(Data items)

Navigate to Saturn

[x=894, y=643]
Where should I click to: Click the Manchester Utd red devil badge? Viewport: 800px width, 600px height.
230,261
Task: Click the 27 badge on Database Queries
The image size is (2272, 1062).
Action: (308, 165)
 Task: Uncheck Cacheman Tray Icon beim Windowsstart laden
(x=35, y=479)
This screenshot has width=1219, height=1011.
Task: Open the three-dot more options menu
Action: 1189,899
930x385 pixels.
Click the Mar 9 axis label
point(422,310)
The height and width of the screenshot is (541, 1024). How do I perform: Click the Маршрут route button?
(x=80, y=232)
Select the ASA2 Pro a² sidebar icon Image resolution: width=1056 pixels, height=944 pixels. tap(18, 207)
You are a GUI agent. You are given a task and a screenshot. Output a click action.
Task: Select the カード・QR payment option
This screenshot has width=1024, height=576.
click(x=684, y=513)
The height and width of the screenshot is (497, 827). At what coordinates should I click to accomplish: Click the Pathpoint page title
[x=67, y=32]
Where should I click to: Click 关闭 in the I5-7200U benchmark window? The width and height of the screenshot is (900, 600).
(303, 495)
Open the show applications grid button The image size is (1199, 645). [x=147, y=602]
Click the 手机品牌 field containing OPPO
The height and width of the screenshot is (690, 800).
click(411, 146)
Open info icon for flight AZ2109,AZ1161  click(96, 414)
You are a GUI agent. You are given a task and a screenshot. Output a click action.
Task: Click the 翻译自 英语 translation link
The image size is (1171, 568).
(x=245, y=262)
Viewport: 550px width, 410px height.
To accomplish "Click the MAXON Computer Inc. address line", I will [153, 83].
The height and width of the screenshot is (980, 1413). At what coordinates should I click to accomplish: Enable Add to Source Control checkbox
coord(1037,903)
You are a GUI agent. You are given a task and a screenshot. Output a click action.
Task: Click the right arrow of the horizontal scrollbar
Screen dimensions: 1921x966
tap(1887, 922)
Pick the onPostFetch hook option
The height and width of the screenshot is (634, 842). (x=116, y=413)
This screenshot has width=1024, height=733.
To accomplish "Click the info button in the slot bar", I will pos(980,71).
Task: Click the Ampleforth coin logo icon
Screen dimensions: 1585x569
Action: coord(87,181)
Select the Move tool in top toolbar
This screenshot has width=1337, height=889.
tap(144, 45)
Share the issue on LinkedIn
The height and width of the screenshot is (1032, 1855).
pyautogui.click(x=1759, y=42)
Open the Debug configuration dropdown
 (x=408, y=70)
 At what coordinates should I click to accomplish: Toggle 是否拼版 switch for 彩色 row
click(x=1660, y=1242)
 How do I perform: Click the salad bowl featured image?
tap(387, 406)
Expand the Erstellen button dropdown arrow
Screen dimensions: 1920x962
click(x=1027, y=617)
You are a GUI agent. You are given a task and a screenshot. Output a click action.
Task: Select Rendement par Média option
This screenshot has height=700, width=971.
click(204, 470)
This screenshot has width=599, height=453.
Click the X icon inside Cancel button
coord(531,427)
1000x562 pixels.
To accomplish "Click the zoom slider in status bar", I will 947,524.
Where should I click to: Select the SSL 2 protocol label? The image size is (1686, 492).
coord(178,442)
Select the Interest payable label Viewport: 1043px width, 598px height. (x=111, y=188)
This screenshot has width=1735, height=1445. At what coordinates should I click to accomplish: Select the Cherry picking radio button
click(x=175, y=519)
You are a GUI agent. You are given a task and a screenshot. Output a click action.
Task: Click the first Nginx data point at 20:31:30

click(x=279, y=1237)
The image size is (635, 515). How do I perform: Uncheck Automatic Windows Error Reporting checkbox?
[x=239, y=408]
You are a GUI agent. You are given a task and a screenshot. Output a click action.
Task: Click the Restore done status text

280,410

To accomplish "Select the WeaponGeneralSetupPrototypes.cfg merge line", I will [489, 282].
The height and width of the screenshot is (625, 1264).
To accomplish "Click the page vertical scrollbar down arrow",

### AIM OF THE EXERCISE
Copy the entire listing above line for line, leaving every character unchanged.

### SOLUTION FOR THIS EXERCISE
Navigate to Saturn

[x=894, y=643]
Where should I click to: Click the Manchester Utd red devil badge? Viewport: 800px width, 600px height.
230,261
Task: Click the 27 badge on Database Queries
The image size is (2272, 1062).
Action: (308, 165)
 Task: Uncheck Cacheman Tray Icon beim Windowsstart laden
(x=35, y=479)
This screenshot has width=1219, height=1011.
Task: Open the three-dot more options menu
Action: 1189,899
930x385 pixels.
Click the Mar 9 axis label
point(422,310)
The height and width of the screenshot is (541, 1024). How do I perform: Click the Маршрут route button?
(x=80, y=232)
Select the ASA2 Pro a² sidebar icon Image resolution: width=1056 pixels, height=944 pixels. tap(18, 207)
You are a GUI agent. You are given a task and a screenshot. Output a click action.
Task: Select the カード・QR payment option
This screenshot has width=1024, height=576.
click(x=684, y=513)
The height and width of the screenshot is (497, 827). At what coordinates should I click to accomplish: Click the Pathpoint page title
[x=67, y=32]
Where should I click to: Click 关闭 in the I5-7200U benchmark window? The width and height of the screenshot is (900, 600).
(303, 495)
Open the show applications grid button The image size is (1199, 645). [x=147, y=602]
Click the 手机品牌 field containing OPPO
The height and width of the screenshot is (690, 800).
click(411, 146)
Open info icon for flight AZ2109,AZ1161  click(96, 414)
You are a GUI agent. You are given a task and a screenshot. Output a click action.
Task: Click the 翻译自 英语 translation link
The image size is (1171, 568).
(x=245, y=262)
Viewport: 550px width, 410px height.
To accomplish "Click the MAXON Computer Inc. address line", I will [153, 83].
The height and width of the screenshot is (980, 1413). At what coordinates should I click to accomplish: Enable Add to Source Control checkbox
coord(1037,903)
You are a GUI agent. You are given a task and a screenshot. Output a click action.
Task: Click the right arrow of the horizontal scrollbar
Screen dimensions: 1921x966
tap(1887, 922)
Pick the onPostFetch hook option
The height and width of the screenshot is (634, 842). (x=116, y=413)
This screenshot has width=1024, height=733.
To accomplish "Click the info button in the slot bar", I will pos(980,71).
Task: Click the Ampleforth coin logo icon
Screen dimensions: 1585x569
Action: coord(87,181)
Select the Move tool in top toolbar
This screenshot has width=1337, height=889.
tap(144, 45)
Share the issue on LinkedIn
The height and width of the screenshot is (1032, 1855).
pyautogui.click(x=1759, y=42)
Open the Debug configuration dropdown
 (x=408, y=70)
 At what coordinates should I click to accomplish: Toggle 是否拼版 switch for 彩色 row
click(x=1660, y=1242)
 How do I perform: Click the salad bowl featured image?
tap(387, 406)
Expand the Erstellen button dropdown arrow
Screen dimensions: 1920x962
click(x=1027, y=617)
You are a GUI agent. You are given a task and a screenshot. Output a click action.
Task: Select Rendement par Média option
This screenshot has height=700, width=971.
click(204, 470)
This screenshot has width=599, height=453.
Click the X icon inside Cancel button
coord(531,427)
1000x562 pixels.
To accomplish "Click the zoom slider in status bar", I will 947,524.
Where should I click to: Select the SSL 2 protocol label? The image size is (1686, 492).
coord(178,442)
Select the Interest payable label Viewport: 1043px width, 598px height. (x=111, y=188)
This screenshot has width=1735, height=1445. At what coordinates should I click to accomplish: Select the Cherry picking radio button
click(x=175, y=519)
You are a GUI agent. You are given a task and a screenshot. Output a click action.
Task: Click the first Nginx data point at 20:31:30

click(x=279, y=1237)
The image size is (635, 515). How do I perform: Uncheck Automatic Windows Error Reporting checkbox?
[x=239, y=408]
You are a GUI agent. You are given a task and a screenshot. Output a click action.
Task: Click the Restore done status text

280,410

To accomplish "Select the WeaponGeneralSetupPrototypes.cfg merge line", I will [489, 282].
The height and width of the screenshot is (625, 1264).
To accomplish "Click the page vertical scrollbar down arrow",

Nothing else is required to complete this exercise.